● EXERCISE INSTRUCTIONS
a - Summarize the Bristol air quality text in two sentences.
b - Carry on the Bristol air quality text from the point where it stops.

======== TEXT PROVIDED ========

# Air quality in Bristol

## Question: Did air quality in Bristol improve as a result of the Clean Air Zone scheme?

Data taken from https://open-data-bristol-bcc.hub.arcgis.com/documents/dc454f5fb8bf41eeb4112514d4f00242/about

This Python demonstration will look at a few gases related to air quality which are measured in and around Bristol, United Kingdom. The map below shows some of the locations of instruments which have been continuously measuring gases such as nitrogen monoxide, $NO$, and nitrogen dioxide, $NO_2$, in the air (these and other gases are collectively called $NO_x$). 

---

## The Clean Air Zone

On the 28th November 2022, the Clean Air Zone was put in place in Bristol. The aims of the Zone are to:
- Improve air quality by reducing harmful levels of air pollution caused by traffic
- Make sure everyone benefits from a healthy and natural environment

(see https://www.bristol.gov.uk/residents/streets-travel/bristols-caz/view-a-map and https://www.cleanairforbristol.org/ for more details)

======== SOURCE MATERIAL ========

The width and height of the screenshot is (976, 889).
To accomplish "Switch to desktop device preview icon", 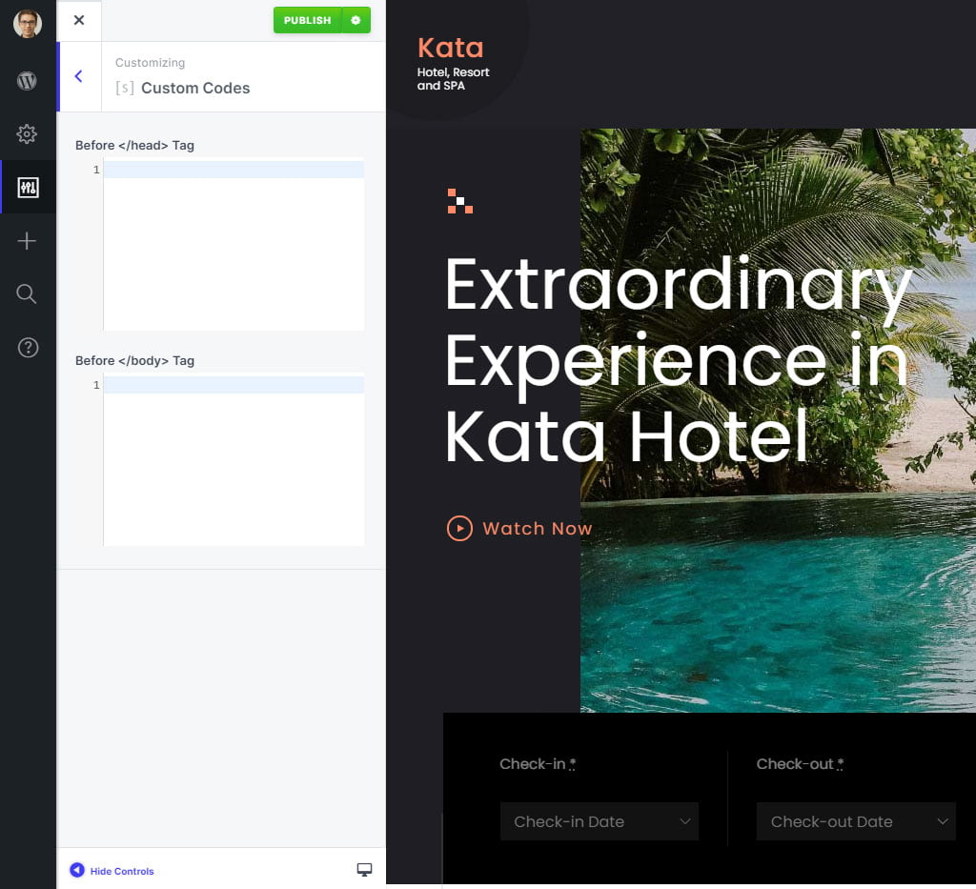I will pyautogui.click(x=364, y=870).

========

● ANSWERS PER TASK
a - A Python demonstration uses Bristol open data to ask whether the Clean Air Zone scheme improved air quality, looking at gases such as nitrogen monoxide and nitrogen dioxide that instruments in and around Bristol measure continuously. The Clean Air Zone was put in place on 28 November 2022 with the aims of reducing harmful traffic-caused air pollution and making sure everyone benefits from a healthy and natural environment.

b -
There are several datasets that will be used in this demo, corresponding to different locations in Bristol. They are:
- `temple_way.csv` (Temple Way)
- `brislington.csv` (Brislington Depot)
- `parson.csv` (Parson Street School)
- `wells_road.csv` (Wells Road)

The aim of this demo is to examine the data before and after this scheme was put in place, and see if having the Clean Air Zone scheme in place has had an impact on the areas in the city centre (such as Temple Way), as well as those further away from the city centre (Brislington Depot, Parson Street School and Wells Road) too.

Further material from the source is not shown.